▶ Assignment:
Below are some entries. Copy each line that holds the string "computer".

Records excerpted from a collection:
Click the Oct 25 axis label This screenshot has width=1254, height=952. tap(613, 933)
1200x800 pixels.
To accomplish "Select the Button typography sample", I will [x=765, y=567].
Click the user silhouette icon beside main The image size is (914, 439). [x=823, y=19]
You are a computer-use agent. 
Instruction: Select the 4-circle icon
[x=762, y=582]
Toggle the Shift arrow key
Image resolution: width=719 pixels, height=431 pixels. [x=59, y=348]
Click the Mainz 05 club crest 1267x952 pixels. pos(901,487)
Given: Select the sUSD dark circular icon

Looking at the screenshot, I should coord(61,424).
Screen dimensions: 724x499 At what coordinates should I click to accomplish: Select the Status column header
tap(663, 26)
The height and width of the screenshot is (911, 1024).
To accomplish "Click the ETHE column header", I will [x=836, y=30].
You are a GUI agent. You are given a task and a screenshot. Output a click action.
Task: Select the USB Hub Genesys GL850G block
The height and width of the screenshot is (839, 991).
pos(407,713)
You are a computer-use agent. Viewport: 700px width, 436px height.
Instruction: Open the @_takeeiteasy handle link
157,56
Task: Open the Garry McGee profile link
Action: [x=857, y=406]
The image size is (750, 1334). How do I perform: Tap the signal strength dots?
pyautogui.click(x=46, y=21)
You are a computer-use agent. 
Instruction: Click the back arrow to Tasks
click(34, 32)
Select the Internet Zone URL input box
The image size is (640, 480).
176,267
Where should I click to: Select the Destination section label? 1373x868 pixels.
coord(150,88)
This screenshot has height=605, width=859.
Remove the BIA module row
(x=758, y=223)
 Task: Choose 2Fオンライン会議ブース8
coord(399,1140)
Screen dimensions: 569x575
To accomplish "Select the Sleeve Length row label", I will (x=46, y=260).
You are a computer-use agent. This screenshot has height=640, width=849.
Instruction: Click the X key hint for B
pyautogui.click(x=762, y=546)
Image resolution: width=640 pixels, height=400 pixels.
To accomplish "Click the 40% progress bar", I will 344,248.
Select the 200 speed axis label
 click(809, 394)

▶ Result:
You are a computer-use agent. 
You are a computer-use agent. Viewport: 700px width, 436px height.
You are a computer-use agent. 
You are a computer-use agent. This screenshot has height=640, width=849.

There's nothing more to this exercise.